Nature Comm Publication
The Opresko lab celebrated the acceptance of Samantha Sanford’s first author paper for publication in Nature Communications entitled “Therapeutic 6-thio-2”deoxyguanosine inhibits telomere elongation in cancer cells by inducing a non-productive stalled telomerase complex”. This work revealed the mechanism by which the drug 6-thio-dG causes telomere shortening in cancer cells to halt cell proliferation, and was a terrific collaboration with the laboratories of Suneet Agarwal, Mark Hedglin, Sua Myong, and Michael Stone.
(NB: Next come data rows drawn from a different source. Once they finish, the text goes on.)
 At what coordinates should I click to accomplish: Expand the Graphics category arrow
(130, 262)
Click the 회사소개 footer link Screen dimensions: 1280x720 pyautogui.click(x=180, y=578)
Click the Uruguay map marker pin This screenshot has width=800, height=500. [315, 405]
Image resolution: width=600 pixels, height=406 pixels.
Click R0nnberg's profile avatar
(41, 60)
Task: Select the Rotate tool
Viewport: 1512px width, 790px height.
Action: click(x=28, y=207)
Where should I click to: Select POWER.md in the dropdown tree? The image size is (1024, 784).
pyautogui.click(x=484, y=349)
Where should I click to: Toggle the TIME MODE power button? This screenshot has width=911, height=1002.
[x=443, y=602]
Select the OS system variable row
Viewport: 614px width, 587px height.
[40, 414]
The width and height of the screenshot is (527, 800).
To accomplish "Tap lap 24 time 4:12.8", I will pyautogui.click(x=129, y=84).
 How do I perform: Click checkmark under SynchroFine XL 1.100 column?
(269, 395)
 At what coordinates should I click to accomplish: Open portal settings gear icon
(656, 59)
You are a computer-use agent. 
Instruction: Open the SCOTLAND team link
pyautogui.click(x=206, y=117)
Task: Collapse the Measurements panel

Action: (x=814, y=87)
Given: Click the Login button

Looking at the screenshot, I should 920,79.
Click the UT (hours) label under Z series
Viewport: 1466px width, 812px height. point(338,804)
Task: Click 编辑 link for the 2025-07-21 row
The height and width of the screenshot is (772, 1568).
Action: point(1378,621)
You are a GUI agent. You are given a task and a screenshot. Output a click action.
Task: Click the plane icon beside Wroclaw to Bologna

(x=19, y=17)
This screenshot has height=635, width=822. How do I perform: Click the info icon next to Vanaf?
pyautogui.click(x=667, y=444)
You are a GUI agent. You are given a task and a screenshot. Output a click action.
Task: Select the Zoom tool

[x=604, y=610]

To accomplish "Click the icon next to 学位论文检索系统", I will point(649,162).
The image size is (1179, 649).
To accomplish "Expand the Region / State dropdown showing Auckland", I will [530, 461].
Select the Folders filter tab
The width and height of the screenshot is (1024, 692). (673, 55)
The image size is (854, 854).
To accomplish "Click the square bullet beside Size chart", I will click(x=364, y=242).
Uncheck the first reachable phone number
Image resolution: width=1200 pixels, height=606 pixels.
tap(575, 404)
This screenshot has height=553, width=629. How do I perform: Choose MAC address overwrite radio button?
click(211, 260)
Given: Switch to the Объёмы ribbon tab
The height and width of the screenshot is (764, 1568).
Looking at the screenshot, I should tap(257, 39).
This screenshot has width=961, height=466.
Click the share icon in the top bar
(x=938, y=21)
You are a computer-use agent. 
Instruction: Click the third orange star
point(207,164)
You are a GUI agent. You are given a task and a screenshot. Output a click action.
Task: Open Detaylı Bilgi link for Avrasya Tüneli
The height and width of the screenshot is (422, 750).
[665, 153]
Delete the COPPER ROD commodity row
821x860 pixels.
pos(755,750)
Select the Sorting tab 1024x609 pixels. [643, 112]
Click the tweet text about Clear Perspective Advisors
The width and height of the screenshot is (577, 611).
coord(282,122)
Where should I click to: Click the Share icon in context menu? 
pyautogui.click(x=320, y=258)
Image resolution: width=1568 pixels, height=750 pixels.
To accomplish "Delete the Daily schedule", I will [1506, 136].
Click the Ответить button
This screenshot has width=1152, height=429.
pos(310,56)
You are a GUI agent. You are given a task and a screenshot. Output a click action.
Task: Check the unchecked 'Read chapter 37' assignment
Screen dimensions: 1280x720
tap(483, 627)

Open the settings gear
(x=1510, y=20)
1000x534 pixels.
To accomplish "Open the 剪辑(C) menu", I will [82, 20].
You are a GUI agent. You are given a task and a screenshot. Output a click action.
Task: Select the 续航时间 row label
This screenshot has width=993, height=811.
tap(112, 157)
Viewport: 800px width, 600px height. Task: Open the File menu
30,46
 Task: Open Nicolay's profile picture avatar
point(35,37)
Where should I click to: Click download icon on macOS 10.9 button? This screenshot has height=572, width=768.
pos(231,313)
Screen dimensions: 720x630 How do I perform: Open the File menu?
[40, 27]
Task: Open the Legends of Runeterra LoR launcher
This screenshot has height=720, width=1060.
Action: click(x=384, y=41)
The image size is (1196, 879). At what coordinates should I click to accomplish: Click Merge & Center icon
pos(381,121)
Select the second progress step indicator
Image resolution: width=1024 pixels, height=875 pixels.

Find the abstract and link to article below:
Abstract: Most cancers upregulate the telomere lengthening enzyme telomerase to achieve unlimited cell division. How chemotherapeutic nucleoside 6-thio-2'-deoxyguanosine (6-thio-dG) targets telomerase to inhibit telomere maintenance in cancer cells and tumors was unclear. Here, we demonstrate that telomerase insertion of 6-thio-dGTP prevents synthesis of additional telomeric repeats but does not disrupt telomerase binding to telomeres. Specifically, 6-thio-dG inhibits telomere extension after telomerase translocates along its product DNA to reposition the template, inducing a non-productive complex rather than enzyme dissociation. Furthermore, we provide direct evidence that 6-thio-dG treatment inhibits telomere synthesis by telomerase in cancer cells. In agreement, telomerase-expressing cancer cells harboring critically short telomeres are more sensitive to 6-thio-dG and show a greater induction of telomere losses compared to cancer cells with long telomere reserves. Our studies reveal that telomere length and telomerase status determine 6-thio-dG sensitivity and uncover the molecular mechanism by which 6-thio-dG selectively inhibits telomerase synthesis of telomeric DNA.